§ What to do:
(1) Decide whether each statement agrees with the text on plutonium, answering yes or no and quoting the deciding words of the text. (a) The text gives 1940 as the year plutonium was synthetically produced. (b) Anton Wallner is a physicist at Michigan State University. (c) The explosion of "Fat Man" is attributed to a solid plutonium core.
(2) Transcribe the text on plutonium word for word, from "Many astronomers believe" up to and including "just any supernova.".

§ Provided text:
Plutonium is a radioactive chemical element that was once synthetically produced by Glenn T. Seaborg, Edwin M. McMillan, J.W. Kennedy and A.C. Wahl in 1940. The element is proven to be a key source of nuclear energy, and has been used in several experiments from nuclear weapons to nuclear batteries.
Researchers have reported that they have found rare forms of iron and plutonium along the bottom of the Pacific Ocean, possibly left behind after a supernova rained a nuclear storm down on Earth.
“These are the elements where we are still in a mystery,” Anton Wallner, a physicist with the Australian National University in Canberra, who led the international research team, said according to NPR. “We do not know exactly where they are produced and how much is produced in different sites.”
Many astronomers believe that some of Earth’s heaviest elements come from extraterrestrial sources like neutron star collisions or supernovas that explode in space and rain nuclear stardust upon Earth’s surface.
For some scientists like Hendrik Schatz, a physicist at Michigan State University, the new results are amazing, but only add to the mystery that plutonium is not generated by just any supernova.
Plutonium can be found in very low concentrations in the ore of uranium, which is located deep within the Earth away from normal human contact.
In order to produce enough of the radioactive element to, for example, create a nuclear bomb, scientists have studied synthesis reactors.
Through the use of chemical synthesis reaction, uranium can be transformed into plutonium. This form of chemistry has been tested in different experimentations, including the Trinity test in 1945 and the subsequent bombing of Nagasaki with “Fat Man,” whose large explosion was due to its solid plutonium core.

§ Exercise data:
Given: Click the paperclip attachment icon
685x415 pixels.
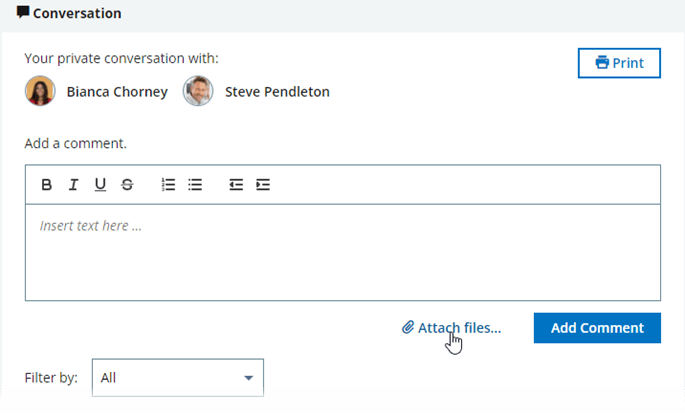Looking at the screenshot, I should coord(408,327).
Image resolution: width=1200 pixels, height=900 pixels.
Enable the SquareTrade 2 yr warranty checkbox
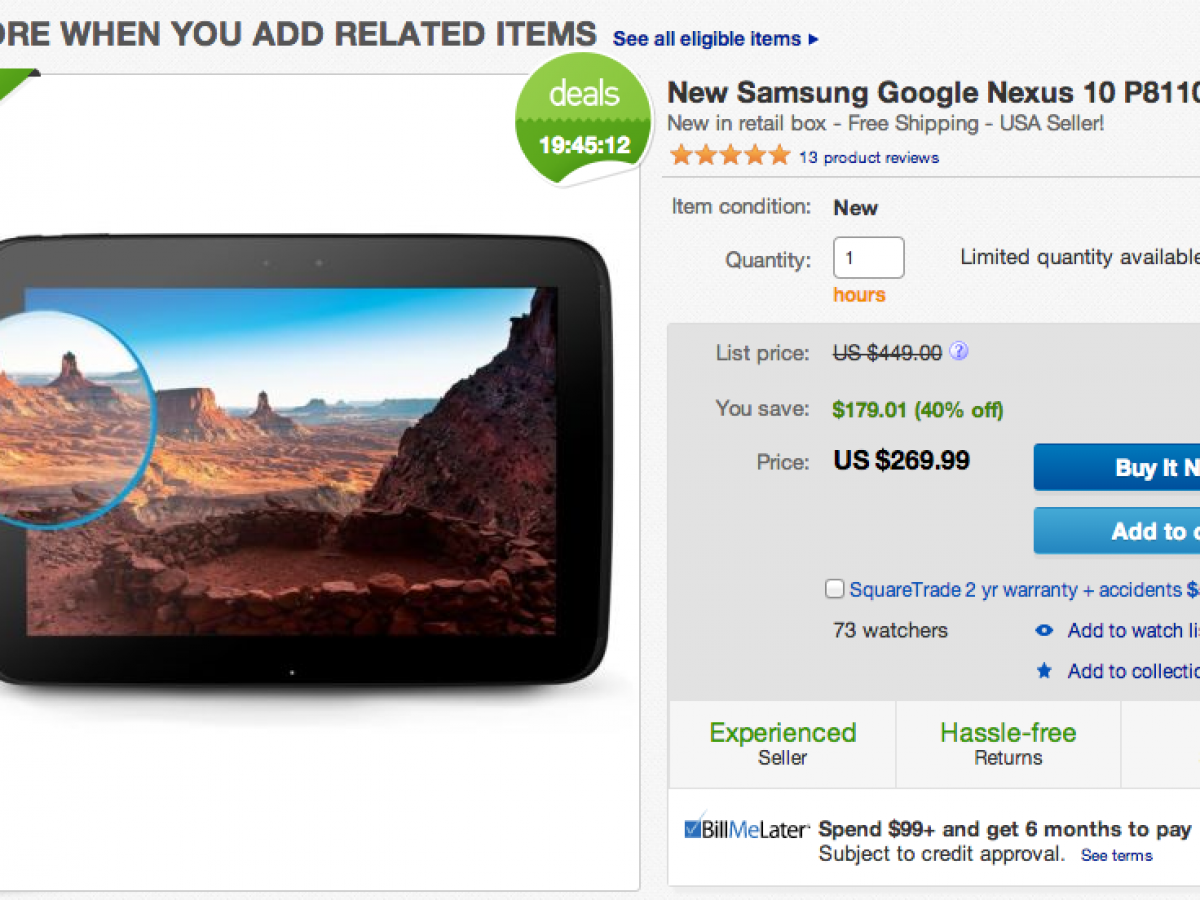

§ Results in order:
(1)
(a) Yes: "synthetically produced by Glenn T. Seaborg, Edwin M. McMillan, J.W. Kennedy and A.C. Wahl in 1940"
(b) No: "Anton Wallner, a physicist with the Australian National University in Canberra"
(c) Yes: "whose large explosion was due to its solid plutonium core"

(2)
Many astronomers believe that some of Earth’s heaviest elements come from extraterrestrial sources like neutron star collisions or supernovas that explode in space and rain nuclear stardust upon Earth’s surface.
For some scientists like Hendrik Schatz, a physicist at Michigan State University, the new results are amazing, but only add to the mystery that plutonium is not generated by just any supernova.